— Task prompt —
Pictures are to be omitted. Output only the lines from the one containing "You are a computer-use" through the end of the data, word for word.

(Records excerpted from a collection)
=======

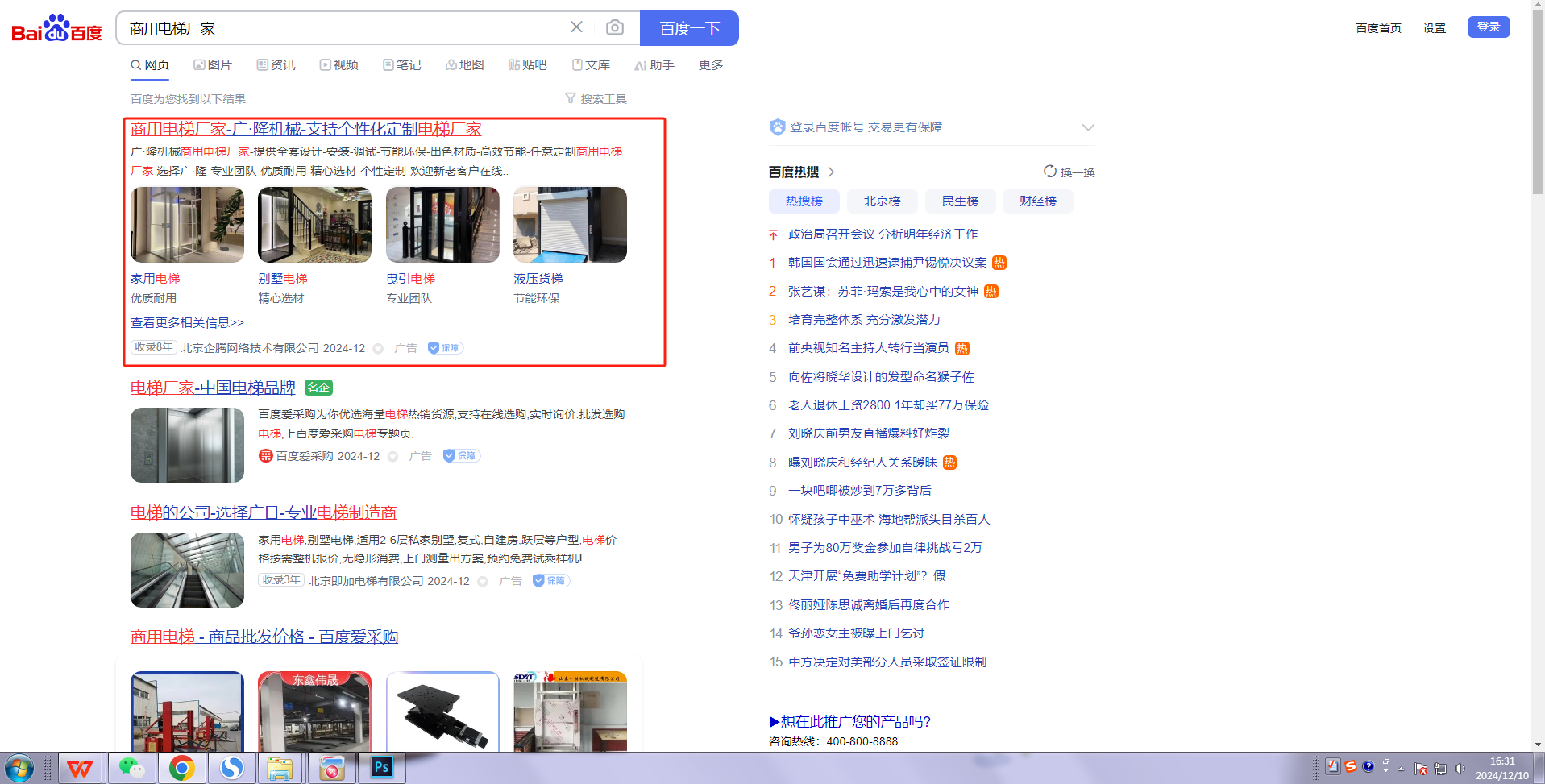Viewport: 1545px width, 784px height.
Task: Click the camera image search icon
Action: (614, 28)
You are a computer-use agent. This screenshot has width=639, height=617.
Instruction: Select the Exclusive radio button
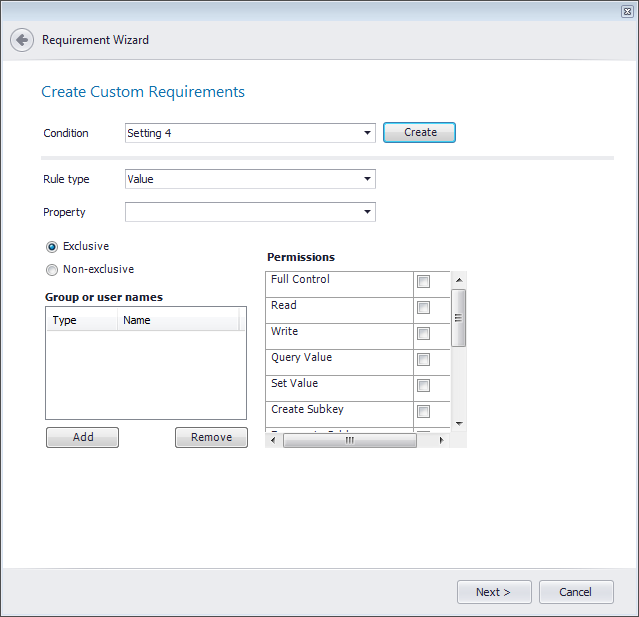point(52,247)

=======

— Task output —
You are a computer-use agent. This screenshot has width=639, height=617.
Instruction: Select the Exclusive radio button
point(52,247)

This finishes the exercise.